Exercise brief:
Please give back only the lines below from the one containing "Where should I click to: Click the Belgian" to the one containing "Task: Toggle italic (К) formatting", each repeated word for word, both ends included.

Supplied records:
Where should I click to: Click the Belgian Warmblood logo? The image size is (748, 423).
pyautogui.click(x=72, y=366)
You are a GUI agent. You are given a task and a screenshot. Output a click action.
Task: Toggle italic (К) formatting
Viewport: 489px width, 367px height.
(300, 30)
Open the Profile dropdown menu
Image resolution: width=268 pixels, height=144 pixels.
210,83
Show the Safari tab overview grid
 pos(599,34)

==

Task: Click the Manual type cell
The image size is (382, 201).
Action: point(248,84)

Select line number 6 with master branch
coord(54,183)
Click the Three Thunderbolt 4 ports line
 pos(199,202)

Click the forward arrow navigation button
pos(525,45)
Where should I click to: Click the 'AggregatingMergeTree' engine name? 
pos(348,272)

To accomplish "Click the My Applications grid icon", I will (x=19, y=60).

Your solution:
Where should I click to: Click the Belgian Warmblood logo? The image size is (748, 423).
pyautogui.click(x=72, y=366)
You are a GUI agent. You are given a task and a screenshot. Output a click action.
Task: Toggle italic (К) formatting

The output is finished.